You have to wonder if Hiroki Kuroda isn't a little bit like the lightning streaking across the Yankees' tarp-covered field Wednesday afternoon. He's been often surprising, sometimes powerful, and, in his two previous starts against the Angels and the Red Sox, frustratingly fleeting.
So which one was it going to be against the Blue Jays? The pitcher who showed signs of brilliance while helping anchor a rotation that was missing Andy Pettitte and CC Sabathia? Or the other guy? The one who was shellacked the last time he faced the Blue Jays, and gave up a total of 11 runs and 18 hits in his previous two starts, both no-decisions.
Well, far be it for Kuroda to start being predictable now. The 37-year-old righthander withstood a 51-minute lightning delay to start the game and went on to shut down the team that hit him up for seven runs in May. He allowed no runs on four hits with five strikeouts in the 61/2-inning, rain-shortened 6-0 victory. It was technically the third complete game of his five-year career.
"I try not to think about my last two outings as much as possible," Kuroda said through his interpreter. "I don't want to dwell on it and just regroup myself and focus on today's game."
That was easy enough, especially with the Yankees supplying four first-inning runs against the Jays' lefty starter, Ricky Romero. Kuroda, in turn, used his spot-on splitter to fan four batters in the first two innings, all on swinging third strikes. He didn't allow an extra-base hit until J.P. Arencibia's leadoff double in the fifth.
"His splitter was really good today -- one of the better splits that he's had," manager Joe Girardi said. "He located his fastball extremely well, in and out to righthanders. And he kept away from the first guy getting on today, which has plagued him in his last couple starts . . . He kept them in check for most of the game."

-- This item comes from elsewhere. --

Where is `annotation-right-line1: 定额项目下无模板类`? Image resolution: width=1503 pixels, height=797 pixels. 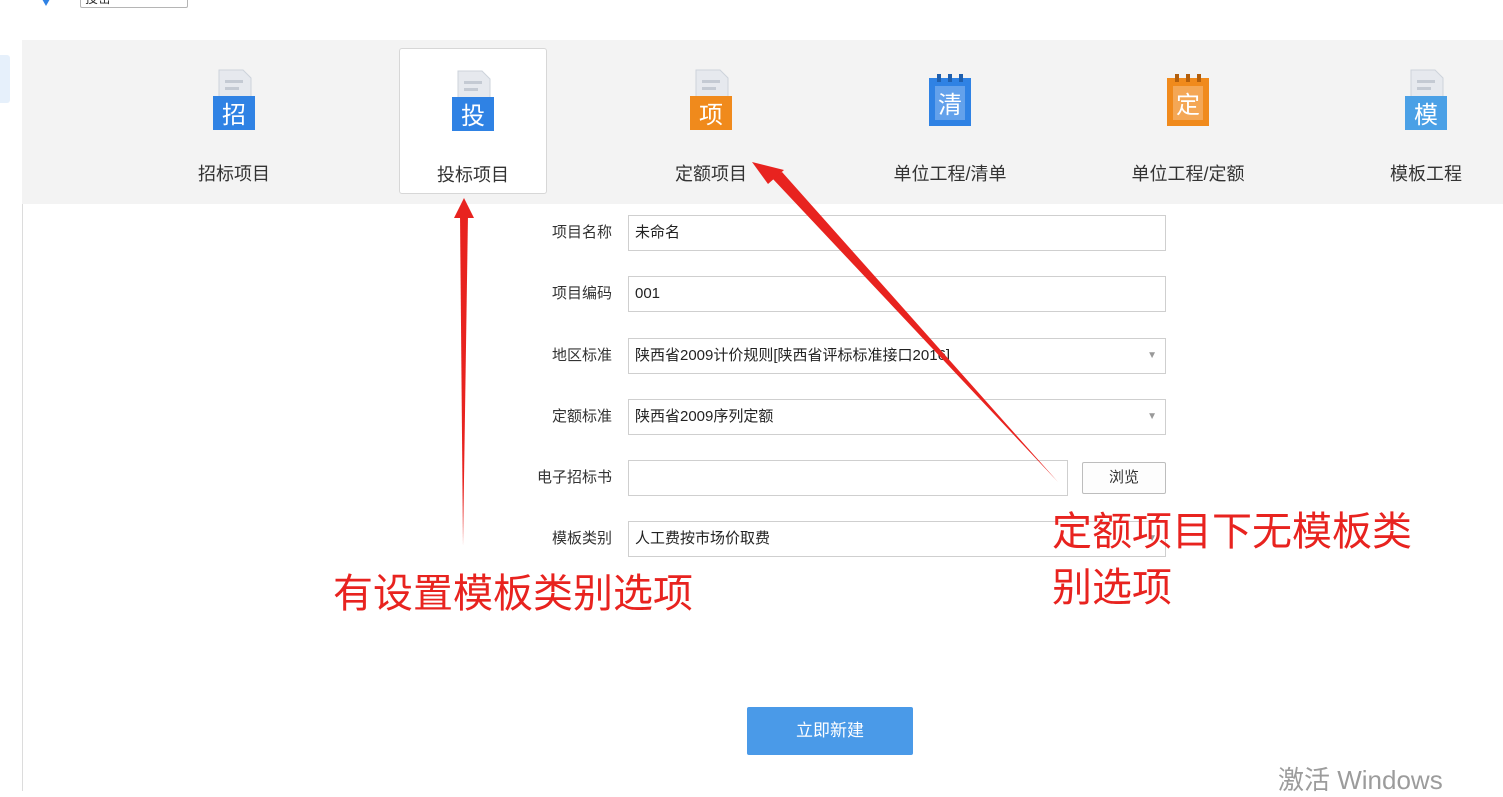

Kuroda (9-7, 3.46 ERA) earned his third win in a row and has won all four of his day starts this season, not allowing a run in those 30 innings. And despite his recent missteps, Girardi said the most important thing was ensuring that Kuroda bounced back mentally because Girardi thought he pitched well in his last start against the Angels, when he allowed eight hits and five runs in 71/3 innings.
"I thought he threw the ball great his last start," Girardi said. "He ended up giving up five runs and you look at that and say wow . . . I think important because guys don't want to have two outings where they don't pitch what they're capable of. They want to turn it around the next day."
Kuroda said the run support allowed him to be more aggressive against the Toronto lineup, which seemed particularly punchless coming into the game on a two-game losing streak and lost third baseman Brett Lawrie on a freakish flip into the photographer's pit in the third inning. X-rays on Lawrie's right calf came back negative and he's listed as day-to-day.
"Especially when you have that type of run support early in the game, you can be aggressive and try to go inside on righties or the lefties," Kuroda said. "When I have my splitter, I can get a lot of strikeouts and for this lineup, I think that was really effective."